(Dataset entries)

--- --- ---

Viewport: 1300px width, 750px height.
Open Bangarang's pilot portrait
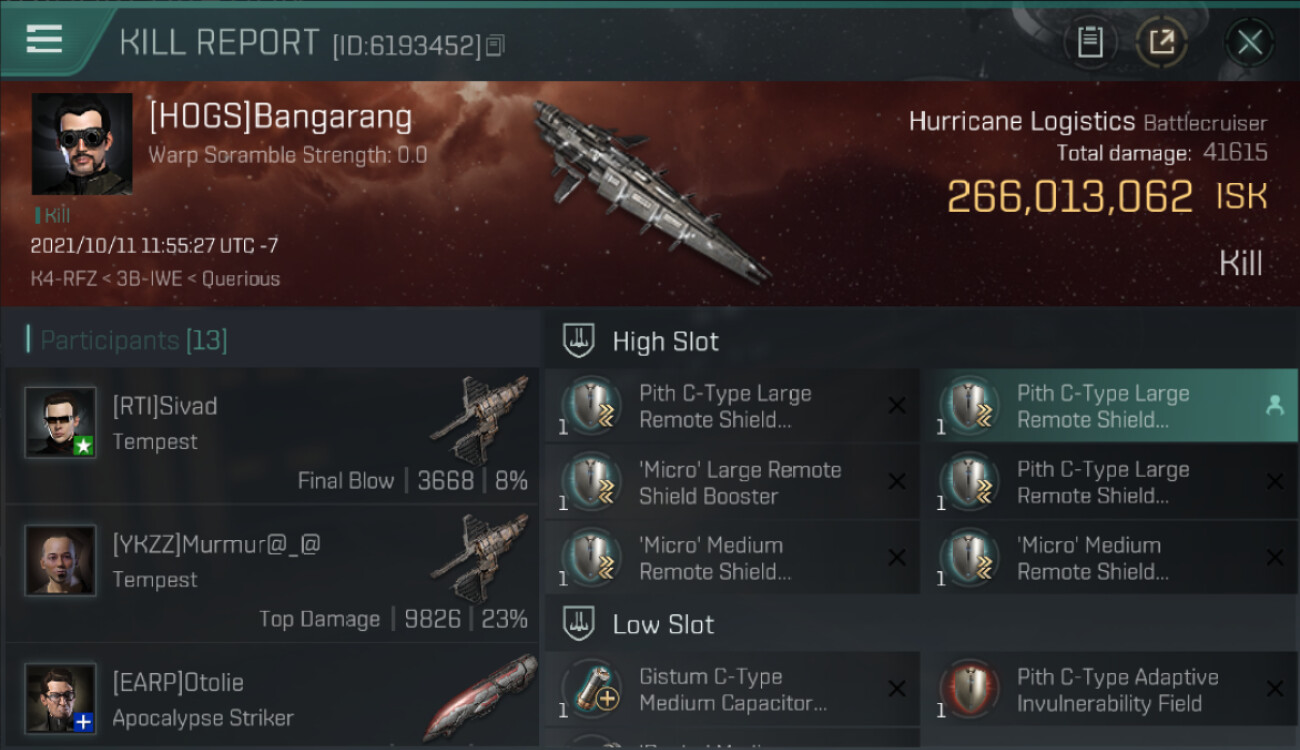(x=82, y=144)
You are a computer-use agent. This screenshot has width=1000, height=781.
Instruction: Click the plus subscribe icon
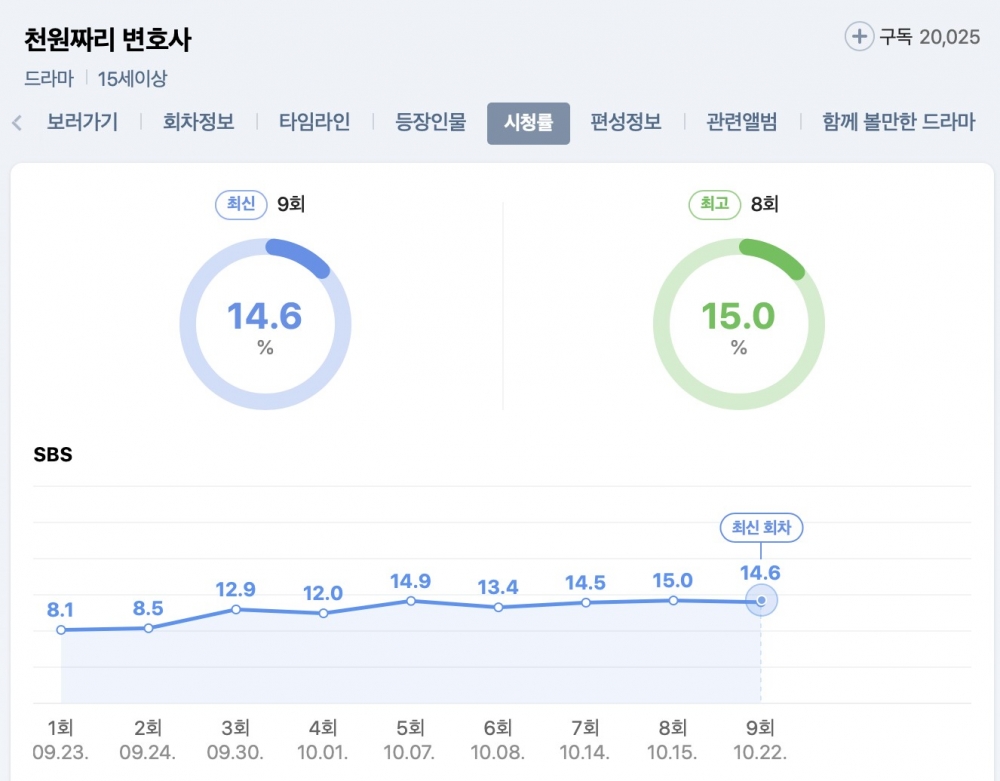(859, 37)
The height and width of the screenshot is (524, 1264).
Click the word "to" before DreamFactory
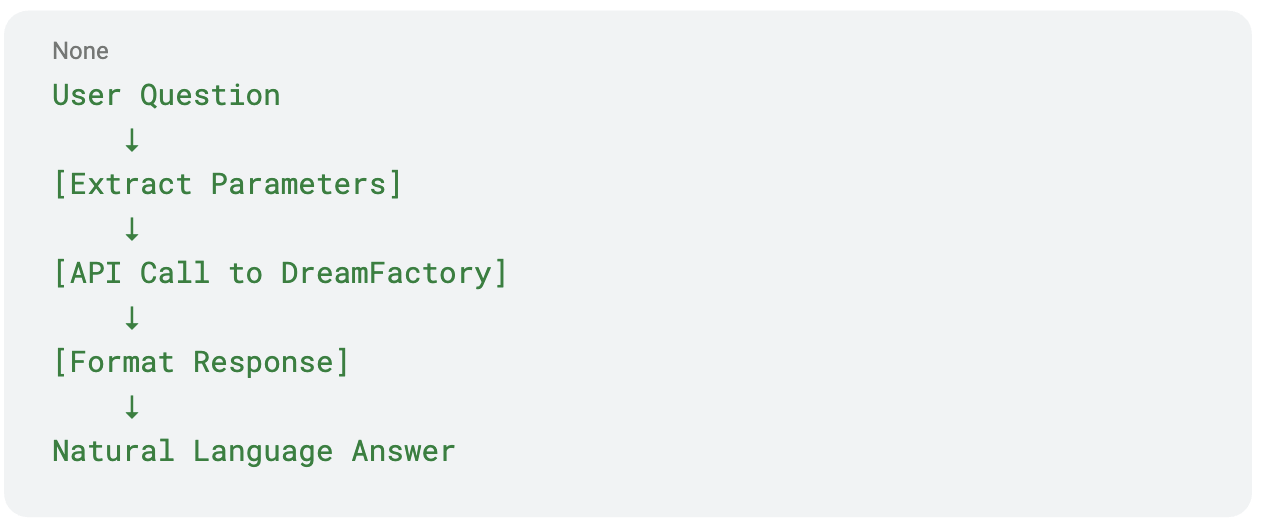(x=245, y=273)
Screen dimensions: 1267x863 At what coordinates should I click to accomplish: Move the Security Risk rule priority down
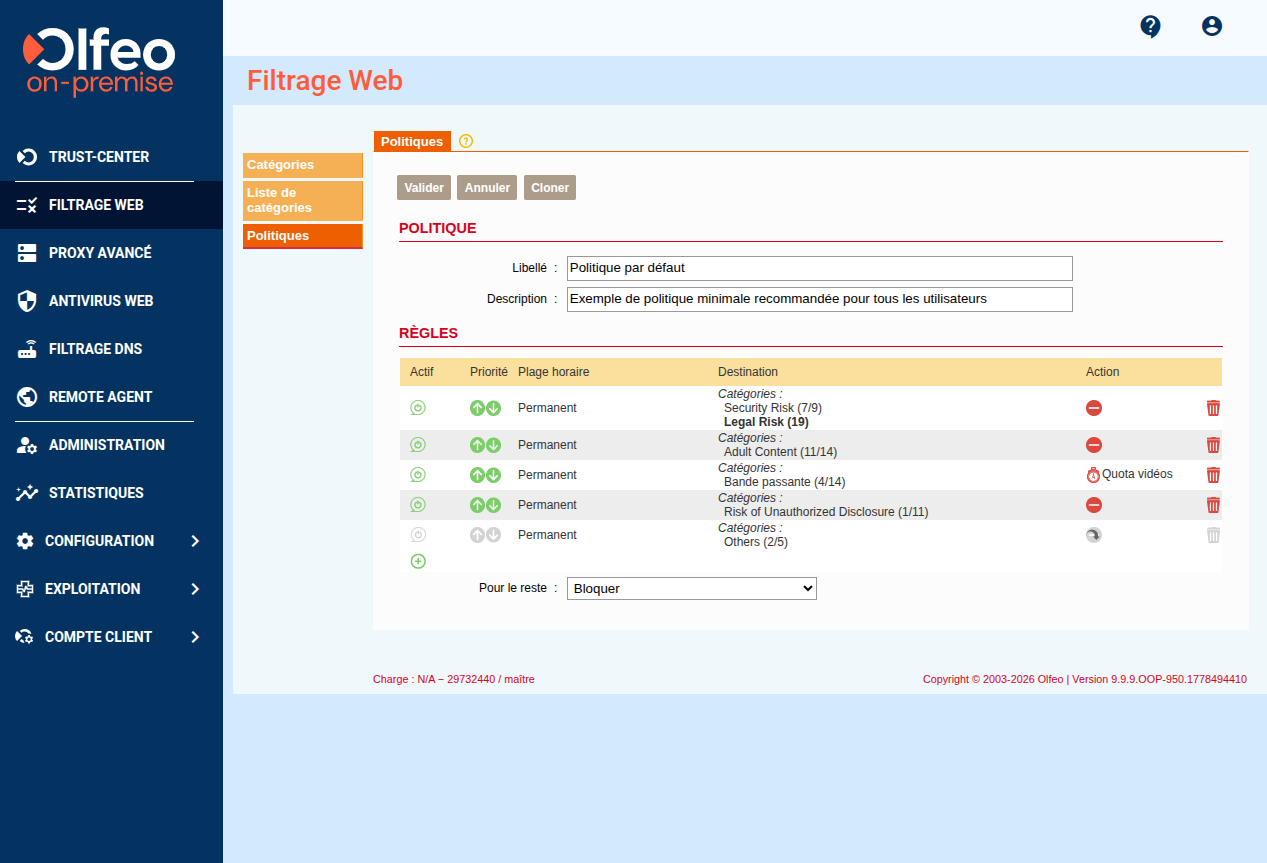[x=494, y=408]
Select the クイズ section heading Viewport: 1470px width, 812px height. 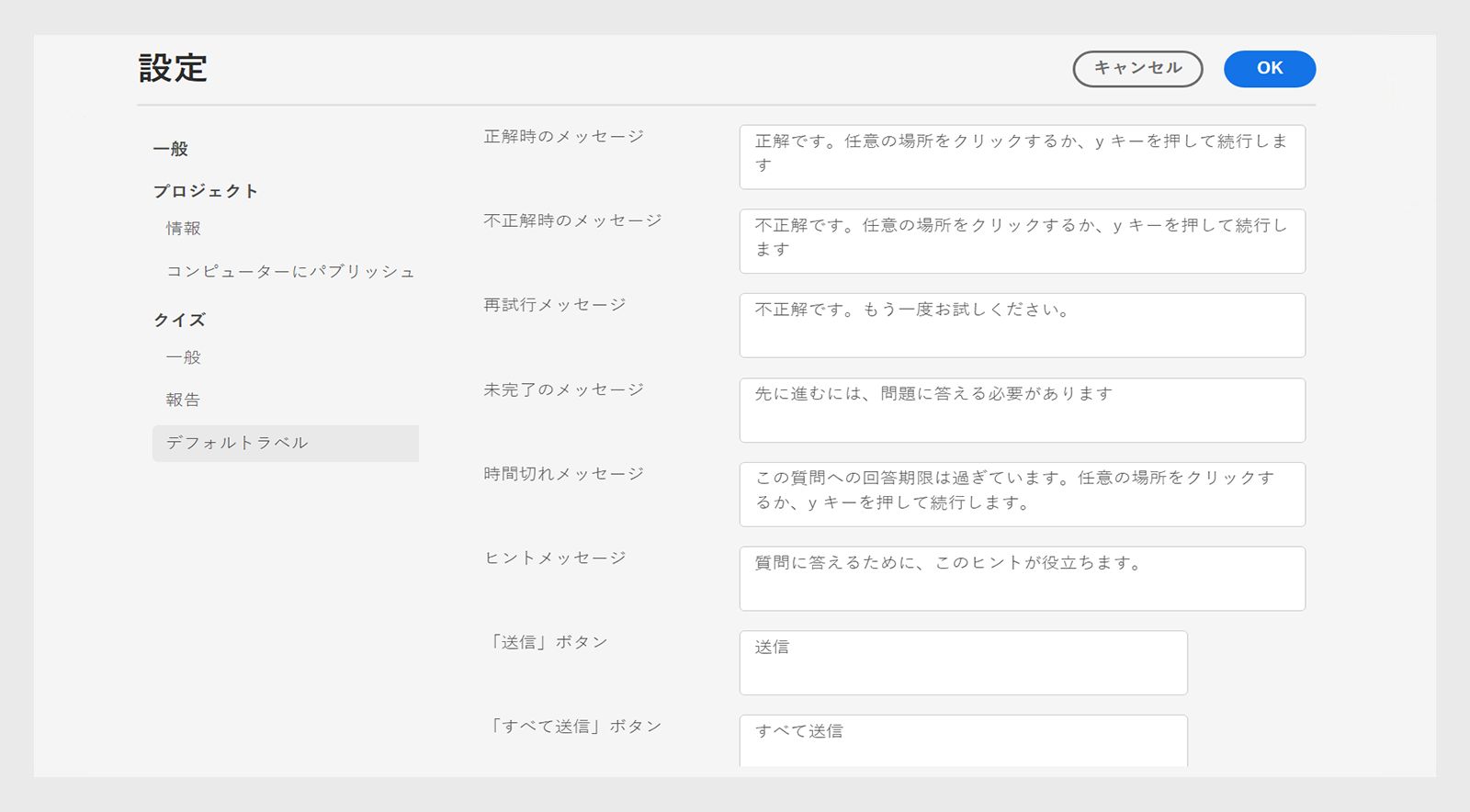coord(180,320)
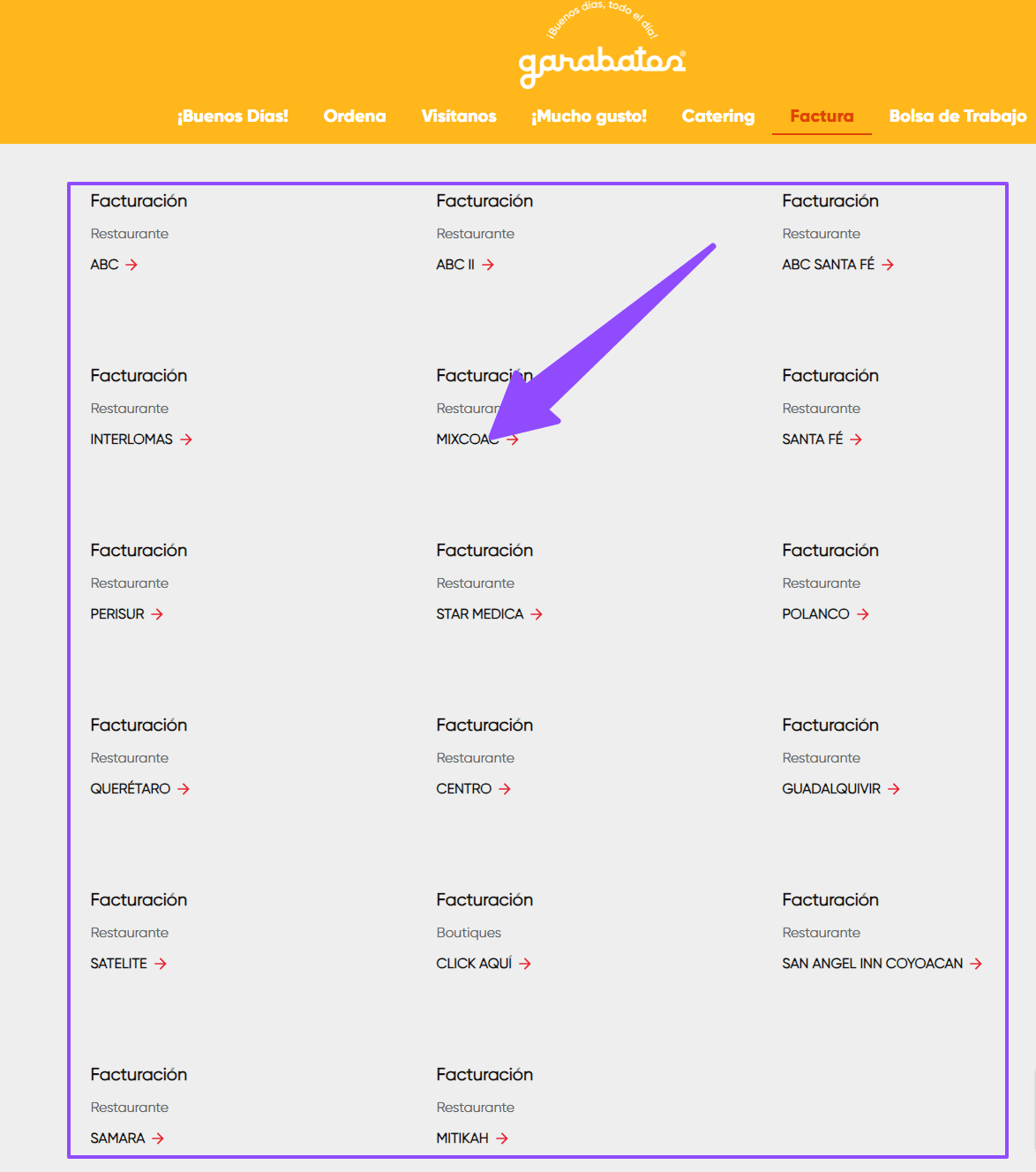1036x1172 pixels.
Task: Open SAN ANGEL INN COYOACAN link
Action: [872, 964]
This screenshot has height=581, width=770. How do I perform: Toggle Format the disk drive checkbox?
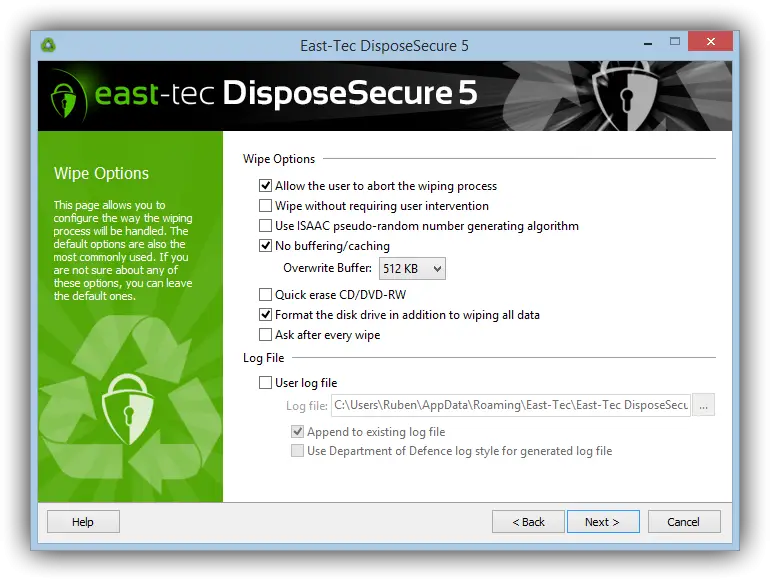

--- --- ---

Exercise brief -
What is the number of lines in the entries above that contain the string "screenshot"? Reply with the number and nothing more.

Answer to the problem -
3